*** Opening of Data to examine ***
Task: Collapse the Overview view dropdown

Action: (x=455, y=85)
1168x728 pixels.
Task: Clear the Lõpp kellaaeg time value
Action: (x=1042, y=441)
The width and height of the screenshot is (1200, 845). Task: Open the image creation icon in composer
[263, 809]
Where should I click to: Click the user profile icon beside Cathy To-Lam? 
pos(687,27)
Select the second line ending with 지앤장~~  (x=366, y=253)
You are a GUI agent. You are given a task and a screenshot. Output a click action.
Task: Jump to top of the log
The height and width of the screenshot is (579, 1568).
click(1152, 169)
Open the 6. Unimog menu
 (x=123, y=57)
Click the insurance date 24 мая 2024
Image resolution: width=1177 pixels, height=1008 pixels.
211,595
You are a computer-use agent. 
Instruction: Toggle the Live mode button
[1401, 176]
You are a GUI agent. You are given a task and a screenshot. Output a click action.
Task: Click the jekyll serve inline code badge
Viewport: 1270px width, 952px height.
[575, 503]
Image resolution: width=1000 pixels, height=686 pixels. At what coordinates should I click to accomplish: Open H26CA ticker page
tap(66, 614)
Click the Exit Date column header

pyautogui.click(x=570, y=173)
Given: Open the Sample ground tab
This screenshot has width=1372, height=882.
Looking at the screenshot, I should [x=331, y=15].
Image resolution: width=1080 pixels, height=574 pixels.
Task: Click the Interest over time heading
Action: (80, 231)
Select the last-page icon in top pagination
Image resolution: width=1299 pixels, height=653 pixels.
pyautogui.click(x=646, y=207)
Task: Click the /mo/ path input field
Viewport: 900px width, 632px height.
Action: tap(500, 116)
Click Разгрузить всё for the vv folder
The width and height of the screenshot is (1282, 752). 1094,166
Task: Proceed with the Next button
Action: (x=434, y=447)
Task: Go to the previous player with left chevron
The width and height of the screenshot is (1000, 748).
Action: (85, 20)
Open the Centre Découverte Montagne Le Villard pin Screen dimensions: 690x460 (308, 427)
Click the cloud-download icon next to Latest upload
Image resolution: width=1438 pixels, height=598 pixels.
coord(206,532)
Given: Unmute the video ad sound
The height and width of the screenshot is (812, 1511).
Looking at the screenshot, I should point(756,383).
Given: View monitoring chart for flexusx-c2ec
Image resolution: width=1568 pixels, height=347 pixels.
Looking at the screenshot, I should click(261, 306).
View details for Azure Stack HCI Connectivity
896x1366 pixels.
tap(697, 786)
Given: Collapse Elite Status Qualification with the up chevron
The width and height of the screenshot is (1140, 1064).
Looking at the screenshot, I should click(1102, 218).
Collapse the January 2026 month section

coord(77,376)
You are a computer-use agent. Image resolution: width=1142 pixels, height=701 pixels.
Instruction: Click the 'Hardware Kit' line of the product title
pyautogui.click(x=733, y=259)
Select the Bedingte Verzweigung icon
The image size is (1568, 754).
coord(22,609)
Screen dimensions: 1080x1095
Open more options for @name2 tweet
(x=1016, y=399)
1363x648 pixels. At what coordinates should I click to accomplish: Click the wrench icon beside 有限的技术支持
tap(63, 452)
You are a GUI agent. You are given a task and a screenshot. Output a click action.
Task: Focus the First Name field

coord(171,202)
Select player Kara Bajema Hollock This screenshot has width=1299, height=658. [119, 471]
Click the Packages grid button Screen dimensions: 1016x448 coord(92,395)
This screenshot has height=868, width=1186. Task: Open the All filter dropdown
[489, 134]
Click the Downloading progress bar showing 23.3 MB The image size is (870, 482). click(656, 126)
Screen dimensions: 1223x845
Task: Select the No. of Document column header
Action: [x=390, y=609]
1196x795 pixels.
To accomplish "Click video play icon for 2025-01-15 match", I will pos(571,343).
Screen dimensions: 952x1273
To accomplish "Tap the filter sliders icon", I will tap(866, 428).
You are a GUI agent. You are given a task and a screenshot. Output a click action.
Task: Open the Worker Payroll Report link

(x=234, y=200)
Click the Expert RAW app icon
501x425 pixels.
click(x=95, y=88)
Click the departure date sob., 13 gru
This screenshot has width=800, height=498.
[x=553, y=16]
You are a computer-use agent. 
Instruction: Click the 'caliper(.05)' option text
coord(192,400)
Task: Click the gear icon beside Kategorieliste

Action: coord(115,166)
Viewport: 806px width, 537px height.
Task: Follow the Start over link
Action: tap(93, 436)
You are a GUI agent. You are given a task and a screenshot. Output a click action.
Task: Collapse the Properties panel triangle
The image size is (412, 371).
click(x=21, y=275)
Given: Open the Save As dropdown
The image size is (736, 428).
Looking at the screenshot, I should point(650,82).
*** Close of Data to examine ***
[Exercise description] All that belongs in the answer is the run of lines above from the line containing "Select the second" through the line containing "Click the insurance date 24 мая 2024", exactly as written.

[Written response]
Select the second line ending with 지앤장~~  (x=366, y=253)
You are a GUI agent. You are given a task and a screenshot. Output a click action.
Task: Jump to top of the log
The height and width of the screenshot is (579, 1568).
click(1152, 169)
Open the 6. Unimog menu
 (x=123, y=57)
Click the insurance date 24 мая 2024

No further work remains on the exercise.